_WORK INSTRUCTION_
Reproduce the entries shown below only from the line with "Instruction: Go to Support in the sidebar" down to the line with "This screenshot has width=1050, height=732.", keeping both end lines and copying each one exactly.

*** LISTED RECORDS ***

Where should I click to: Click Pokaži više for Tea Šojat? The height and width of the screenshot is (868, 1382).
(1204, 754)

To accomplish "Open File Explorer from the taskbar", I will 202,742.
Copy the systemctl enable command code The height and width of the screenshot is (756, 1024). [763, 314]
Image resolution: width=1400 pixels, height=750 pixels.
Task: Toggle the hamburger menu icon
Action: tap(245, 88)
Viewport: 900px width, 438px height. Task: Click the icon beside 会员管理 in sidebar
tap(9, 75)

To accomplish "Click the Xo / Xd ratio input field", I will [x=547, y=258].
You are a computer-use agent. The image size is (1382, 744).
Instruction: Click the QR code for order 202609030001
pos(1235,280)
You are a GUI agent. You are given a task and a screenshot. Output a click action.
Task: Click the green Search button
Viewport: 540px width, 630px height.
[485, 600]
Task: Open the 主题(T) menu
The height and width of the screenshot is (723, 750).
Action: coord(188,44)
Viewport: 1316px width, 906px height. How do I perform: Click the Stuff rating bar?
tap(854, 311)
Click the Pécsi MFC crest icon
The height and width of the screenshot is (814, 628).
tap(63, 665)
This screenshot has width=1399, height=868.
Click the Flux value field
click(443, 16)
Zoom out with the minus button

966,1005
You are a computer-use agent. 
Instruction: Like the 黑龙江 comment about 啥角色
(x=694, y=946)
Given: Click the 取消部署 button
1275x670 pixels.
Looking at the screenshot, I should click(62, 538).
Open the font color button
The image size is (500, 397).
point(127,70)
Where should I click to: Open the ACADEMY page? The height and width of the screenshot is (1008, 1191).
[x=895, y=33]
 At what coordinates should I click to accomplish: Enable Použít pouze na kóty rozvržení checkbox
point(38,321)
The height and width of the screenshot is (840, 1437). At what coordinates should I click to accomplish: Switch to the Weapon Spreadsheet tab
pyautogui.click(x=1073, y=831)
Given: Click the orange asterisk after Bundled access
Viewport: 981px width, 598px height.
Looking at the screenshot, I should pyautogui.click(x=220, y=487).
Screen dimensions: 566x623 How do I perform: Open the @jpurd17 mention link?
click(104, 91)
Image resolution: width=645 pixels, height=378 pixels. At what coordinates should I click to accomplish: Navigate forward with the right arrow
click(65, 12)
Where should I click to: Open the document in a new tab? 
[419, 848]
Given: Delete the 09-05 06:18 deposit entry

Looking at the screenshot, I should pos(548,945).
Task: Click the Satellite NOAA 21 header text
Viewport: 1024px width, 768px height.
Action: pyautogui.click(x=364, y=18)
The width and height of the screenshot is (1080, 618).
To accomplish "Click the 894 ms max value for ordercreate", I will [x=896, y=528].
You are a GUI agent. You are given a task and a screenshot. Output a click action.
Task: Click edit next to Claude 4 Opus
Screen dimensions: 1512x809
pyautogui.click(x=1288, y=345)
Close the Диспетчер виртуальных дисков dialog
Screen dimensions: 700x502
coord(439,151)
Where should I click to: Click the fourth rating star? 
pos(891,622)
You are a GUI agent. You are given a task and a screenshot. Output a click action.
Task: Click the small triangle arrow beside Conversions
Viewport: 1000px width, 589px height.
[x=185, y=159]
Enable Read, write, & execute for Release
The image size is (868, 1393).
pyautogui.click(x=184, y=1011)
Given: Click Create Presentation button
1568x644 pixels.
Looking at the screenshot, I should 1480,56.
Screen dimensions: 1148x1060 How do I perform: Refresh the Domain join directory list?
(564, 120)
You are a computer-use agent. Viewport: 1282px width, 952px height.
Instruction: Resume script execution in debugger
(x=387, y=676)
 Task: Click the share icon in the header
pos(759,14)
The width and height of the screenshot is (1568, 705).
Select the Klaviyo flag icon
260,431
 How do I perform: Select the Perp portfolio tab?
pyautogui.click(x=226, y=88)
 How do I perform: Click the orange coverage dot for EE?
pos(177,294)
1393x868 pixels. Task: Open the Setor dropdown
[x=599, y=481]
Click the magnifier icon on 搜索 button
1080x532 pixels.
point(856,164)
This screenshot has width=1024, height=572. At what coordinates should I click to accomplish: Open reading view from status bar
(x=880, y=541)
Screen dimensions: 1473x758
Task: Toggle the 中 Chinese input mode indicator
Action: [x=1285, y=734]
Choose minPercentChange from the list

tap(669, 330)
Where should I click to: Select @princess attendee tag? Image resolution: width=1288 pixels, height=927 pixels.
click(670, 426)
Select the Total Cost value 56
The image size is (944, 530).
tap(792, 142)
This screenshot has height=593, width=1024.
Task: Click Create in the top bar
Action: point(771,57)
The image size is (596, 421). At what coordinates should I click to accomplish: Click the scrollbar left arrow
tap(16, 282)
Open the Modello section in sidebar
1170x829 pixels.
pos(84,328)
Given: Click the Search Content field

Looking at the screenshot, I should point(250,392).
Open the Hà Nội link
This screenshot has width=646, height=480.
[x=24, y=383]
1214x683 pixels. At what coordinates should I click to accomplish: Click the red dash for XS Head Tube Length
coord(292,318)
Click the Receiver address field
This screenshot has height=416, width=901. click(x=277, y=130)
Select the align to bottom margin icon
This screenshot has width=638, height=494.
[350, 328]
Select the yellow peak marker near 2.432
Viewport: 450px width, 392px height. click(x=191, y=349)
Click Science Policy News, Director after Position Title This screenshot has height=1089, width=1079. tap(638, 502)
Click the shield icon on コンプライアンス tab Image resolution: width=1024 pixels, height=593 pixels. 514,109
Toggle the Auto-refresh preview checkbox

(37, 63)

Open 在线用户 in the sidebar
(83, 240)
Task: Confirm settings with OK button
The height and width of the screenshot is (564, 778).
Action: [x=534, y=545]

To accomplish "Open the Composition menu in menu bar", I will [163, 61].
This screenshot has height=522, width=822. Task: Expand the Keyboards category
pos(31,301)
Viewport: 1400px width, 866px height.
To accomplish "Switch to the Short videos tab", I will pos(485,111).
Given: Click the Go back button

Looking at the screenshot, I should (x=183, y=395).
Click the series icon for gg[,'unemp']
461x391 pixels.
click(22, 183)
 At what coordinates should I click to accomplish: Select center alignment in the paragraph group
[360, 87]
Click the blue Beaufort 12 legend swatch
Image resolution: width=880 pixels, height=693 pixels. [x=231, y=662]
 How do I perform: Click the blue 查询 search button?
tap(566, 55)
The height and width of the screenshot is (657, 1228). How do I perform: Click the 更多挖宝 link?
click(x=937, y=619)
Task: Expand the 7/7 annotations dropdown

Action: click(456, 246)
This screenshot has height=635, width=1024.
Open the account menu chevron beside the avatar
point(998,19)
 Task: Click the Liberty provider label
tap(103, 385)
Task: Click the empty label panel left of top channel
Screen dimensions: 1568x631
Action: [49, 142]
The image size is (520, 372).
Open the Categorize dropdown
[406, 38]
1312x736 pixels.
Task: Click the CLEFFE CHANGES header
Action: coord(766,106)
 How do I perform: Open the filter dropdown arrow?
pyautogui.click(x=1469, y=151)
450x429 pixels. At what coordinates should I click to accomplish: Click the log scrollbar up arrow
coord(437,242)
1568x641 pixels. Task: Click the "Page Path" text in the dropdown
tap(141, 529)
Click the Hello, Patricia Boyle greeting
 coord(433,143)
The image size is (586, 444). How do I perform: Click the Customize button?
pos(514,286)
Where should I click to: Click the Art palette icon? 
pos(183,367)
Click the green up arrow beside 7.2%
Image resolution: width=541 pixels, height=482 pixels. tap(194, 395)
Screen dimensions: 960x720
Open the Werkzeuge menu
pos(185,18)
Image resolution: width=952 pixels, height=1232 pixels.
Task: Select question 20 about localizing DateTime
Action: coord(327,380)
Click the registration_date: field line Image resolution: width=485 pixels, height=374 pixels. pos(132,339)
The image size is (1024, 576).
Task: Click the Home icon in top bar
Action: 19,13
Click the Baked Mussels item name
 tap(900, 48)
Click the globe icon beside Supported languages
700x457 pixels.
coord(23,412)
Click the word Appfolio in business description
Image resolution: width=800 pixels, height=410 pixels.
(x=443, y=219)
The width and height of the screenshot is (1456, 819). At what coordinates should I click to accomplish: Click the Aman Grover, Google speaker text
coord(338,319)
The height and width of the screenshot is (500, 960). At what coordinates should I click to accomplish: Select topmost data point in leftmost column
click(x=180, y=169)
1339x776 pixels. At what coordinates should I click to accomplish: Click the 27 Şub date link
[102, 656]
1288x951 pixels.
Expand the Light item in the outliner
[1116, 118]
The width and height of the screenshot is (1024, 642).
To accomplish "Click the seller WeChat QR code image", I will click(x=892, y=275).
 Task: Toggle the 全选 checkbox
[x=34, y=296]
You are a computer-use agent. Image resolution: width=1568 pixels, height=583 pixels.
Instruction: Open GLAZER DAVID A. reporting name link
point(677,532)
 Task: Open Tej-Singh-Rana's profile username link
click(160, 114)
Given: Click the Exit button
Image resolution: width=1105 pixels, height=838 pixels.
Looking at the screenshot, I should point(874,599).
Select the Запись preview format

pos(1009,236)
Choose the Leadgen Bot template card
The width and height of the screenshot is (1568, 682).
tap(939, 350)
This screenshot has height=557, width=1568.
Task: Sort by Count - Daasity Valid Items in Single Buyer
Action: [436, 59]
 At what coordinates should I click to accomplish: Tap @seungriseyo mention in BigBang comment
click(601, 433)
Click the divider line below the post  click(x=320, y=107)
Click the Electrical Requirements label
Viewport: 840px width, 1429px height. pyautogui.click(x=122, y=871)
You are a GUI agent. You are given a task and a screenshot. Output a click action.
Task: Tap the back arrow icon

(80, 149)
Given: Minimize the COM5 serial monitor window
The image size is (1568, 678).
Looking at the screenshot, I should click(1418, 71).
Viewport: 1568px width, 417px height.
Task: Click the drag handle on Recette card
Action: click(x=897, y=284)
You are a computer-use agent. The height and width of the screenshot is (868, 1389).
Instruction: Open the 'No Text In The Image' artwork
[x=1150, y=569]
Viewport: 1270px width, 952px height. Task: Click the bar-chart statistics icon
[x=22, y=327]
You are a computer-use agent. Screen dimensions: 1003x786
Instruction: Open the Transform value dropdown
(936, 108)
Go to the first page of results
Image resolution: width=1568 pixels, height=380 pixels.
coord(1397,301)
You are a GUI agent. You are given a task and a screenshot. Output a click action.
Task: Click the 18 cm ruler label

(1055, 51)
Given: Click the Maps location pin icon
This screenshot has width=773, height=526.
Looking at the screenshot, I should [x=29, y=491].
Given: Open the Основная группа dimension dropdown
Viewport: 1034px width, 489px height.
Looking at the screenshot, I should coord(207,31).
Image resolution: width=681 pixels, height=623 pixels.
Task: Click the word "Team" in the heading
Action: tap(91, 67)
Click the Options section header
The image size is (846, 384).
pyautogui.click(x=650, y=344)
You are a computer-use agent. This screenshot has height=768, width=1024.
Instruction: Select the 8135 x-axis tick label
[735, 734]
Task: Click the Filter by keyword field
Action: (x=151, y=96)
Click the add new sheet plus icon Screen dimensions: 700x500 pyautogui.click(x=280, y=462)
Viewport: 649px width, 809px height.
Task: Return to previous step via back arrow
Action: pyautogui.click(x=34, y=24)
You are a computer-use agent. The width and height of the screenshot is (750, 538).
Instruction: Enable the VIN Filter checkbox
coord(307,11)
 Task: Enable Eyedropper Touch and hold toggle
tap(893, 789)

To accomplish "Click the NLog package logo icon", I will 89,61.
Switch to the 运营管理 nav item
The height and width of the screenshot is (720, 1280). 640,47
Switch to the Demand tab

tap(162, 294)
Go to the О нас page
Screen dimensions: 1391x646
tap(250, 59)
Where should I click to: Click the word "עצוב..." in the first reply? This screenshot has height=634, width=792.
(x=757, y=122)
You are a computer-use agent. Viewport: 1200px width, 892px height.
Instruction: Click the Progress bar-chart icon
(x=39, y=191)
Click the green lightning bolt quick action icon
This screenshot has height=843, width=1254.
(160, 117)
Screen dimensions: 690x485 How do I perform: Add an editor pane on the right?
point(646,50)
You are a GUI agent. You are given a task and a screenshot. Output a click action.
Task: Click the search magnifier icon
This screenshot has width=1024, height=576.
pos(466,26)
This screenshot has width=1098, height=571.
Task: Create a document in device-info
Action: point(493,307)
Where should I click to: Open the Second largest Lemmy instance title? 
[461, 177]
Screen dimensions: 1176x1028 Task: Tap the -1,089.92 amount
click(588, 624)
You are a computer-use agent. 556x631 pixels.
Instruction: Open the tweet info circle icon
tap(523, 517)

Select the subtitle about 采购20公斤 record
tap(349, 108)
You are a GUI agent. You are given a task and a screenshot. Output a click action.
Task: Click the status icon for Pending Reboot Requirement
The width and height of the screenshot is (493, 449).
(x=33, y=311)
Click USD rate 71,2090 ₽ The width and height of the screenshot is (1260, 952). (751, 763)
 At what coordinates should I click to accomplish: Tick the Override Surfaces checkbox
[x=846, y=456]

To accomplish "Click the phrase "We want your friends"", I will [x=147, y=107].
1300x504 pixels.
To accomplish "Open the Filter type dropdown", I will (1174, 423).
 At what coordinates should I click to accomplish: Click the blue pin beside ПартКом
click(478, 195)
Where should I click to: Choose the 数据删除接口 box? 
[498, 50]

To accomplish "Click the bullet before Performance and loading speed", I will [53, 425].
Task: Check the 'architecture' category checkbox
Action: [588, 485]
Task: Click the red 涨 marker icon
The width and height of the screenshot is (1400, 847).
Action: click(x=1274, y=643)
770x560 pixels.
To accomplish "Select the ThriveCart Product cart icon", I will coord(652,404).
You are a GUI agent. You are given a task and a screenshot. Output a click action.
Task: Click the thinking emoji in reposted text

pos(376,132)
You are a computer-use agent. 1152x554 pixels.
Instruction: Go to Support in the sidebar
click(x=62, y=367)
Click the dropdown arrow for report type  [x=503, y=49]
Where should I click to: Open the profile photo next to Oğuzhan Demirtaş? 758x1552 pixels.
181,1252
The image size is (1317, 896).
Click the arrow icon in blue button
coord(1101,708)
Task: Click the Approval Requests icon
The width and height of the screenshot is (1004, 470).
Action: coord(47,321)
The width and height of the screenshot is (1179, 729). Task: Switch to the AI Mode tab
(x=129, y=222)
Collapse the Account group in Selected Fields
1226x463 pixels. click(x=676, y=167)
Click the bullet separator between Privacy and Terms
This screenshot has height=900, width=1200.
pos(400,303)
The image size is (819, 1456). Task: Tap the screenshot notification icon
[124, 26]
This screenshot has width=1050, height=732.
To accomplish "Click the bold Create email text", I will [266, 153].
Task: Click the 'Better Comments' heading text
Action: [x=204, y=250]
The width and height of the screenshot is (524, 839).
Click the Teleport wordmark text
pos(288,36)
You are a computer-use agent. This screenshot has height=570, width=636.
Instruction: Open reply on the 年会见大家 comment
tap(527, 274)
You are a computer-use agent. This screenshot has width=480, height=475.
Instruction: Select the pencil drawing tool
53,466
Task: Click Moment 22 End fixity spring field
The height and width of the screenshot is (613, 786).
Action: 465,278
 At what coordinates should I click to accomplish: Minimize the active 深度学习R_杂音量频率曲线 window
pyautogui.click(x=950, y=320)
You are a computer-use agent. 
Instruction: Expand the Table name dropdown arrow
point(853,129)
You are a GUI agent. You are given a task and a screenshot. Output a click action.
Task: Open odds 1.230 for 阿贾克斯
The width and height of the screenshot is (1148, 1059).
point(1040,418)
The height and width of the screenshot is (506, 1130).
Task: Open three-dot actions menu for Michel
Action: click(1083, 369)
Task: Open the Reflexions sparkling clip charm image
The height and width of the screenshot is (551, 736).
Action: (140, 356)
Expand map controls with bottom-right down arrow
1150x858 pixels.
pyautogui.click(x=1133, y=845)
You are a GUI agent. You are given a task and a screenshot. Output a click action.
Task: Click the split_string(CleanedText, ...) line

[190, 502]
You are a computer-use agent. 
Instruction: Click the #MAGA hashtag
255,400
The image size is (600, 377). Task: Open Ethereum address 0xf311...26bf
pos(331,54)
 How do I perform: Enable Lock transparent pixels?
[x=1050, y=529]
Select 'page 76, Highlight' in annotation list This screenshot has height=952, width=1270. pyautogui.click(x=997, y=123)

***

_TASK SOLUTION_
Instruction: Go to Support in the sidebar
click(x=62, y=367)
Click the dropdown arrow for report type  [x=503, y=49]
Where should I click to: Open the profile photo next to Oğuzhan Demirtaş? 758x1552 pixels.
181,1252
The image size is (1317, 896).
Click the arrow icon in blue button
coord(1101,708)
Task: Click the Approval Requests icon
The width and height of the screenshot is (1004, 470).
Action: coord(47,321)
The width and height of the screenshot is (1179, 729). Task: Switch to the AI Mode tab
(x=129, y=222)
Collapse the Account group in Selected Fields
1226x463 pixels. click(x=676, y=167)
Click the bullet separator between Privacy and Terms
This screenshot has height=900, width=1200.
pos(400,303)
The image size is (819, 1456). Task: Tap the screenshot notification icon
[124, 26]
This screenshot has width=1050, height=732.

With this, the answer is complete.